Aus unserer Sicht ist es am einfachsten zugänglich. Zudem lässt sich die Anonymität wahren. Wir sind natürlich primär übers Telefon erreichbar, aber wir haben beispielsweise auch schon Personen bei Terminvereinbarungen oder beim Gang zur Behördenstelle begleitet.
Wie blickt ihr hinsichtlich der aktivistischen Arbeit in die Zukunft?
Wir sind noch relativ jung und arbeiten gerade daran, uns weiter zu vernetzen und unsere Telefonnummer zu etablieren. Momentan verteilen Freiwillige fleissig in der ganzen Stadt Zürich Sticker und Flyer. In Bezug aufs Vernetzen sind wir damit beschäftigt, eine Liste sensibilisierter Fachpersonen zu erstellen, die ihre Dienste uns oder den Betroffenen pro bono zur Verfügung stellen. Zum Beispiel Gynäkolog*innen, Jurist*innen oder Übersetzer*innen.

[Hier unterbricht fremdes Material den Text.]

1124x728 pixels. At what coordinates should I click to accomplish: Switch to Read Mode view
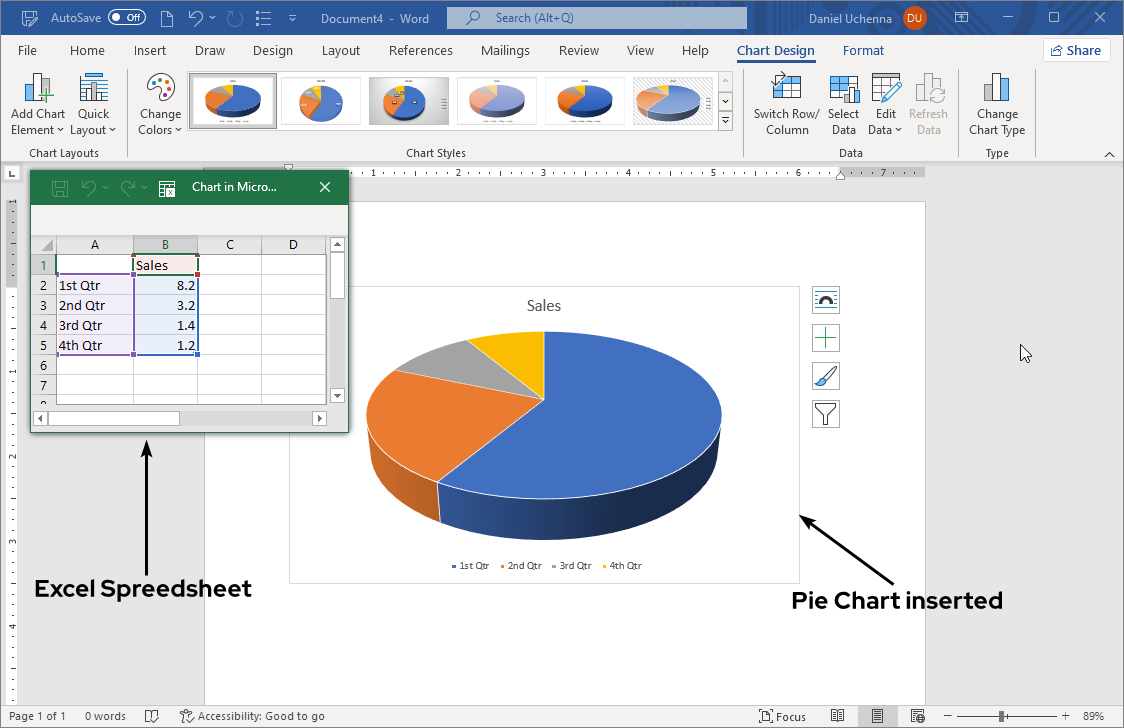point(838,716)
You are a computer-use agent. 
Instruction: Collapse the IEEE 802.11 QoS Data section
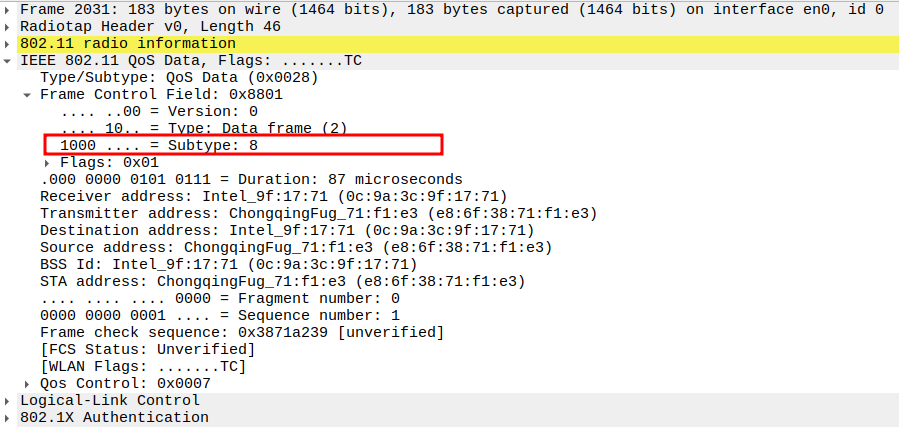(x=9, y=61)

Wann seid ihr mit eurer Arbeit am Ziel?
Wir sind der Auffassung, dass unsere Arbeit nicht mit dem Erreichen bestimmter Ziele getan ist. Selbst wenn es in ferner Zukunft eine schweizweite Hotline geben sollte, heisst das nicht, dass alle Leute dieses Angebot auch nutzen werden oder nichts anderes daneben existieren kann. Es wird wohl weiterhin Hürden und Hemmnisse geben, sich an offizielle Stellen zu wenden. Ein breites Angebot zur Unterstützung von Menschen mit Gewalterfahrungen wird darum immer wichtig bleiben.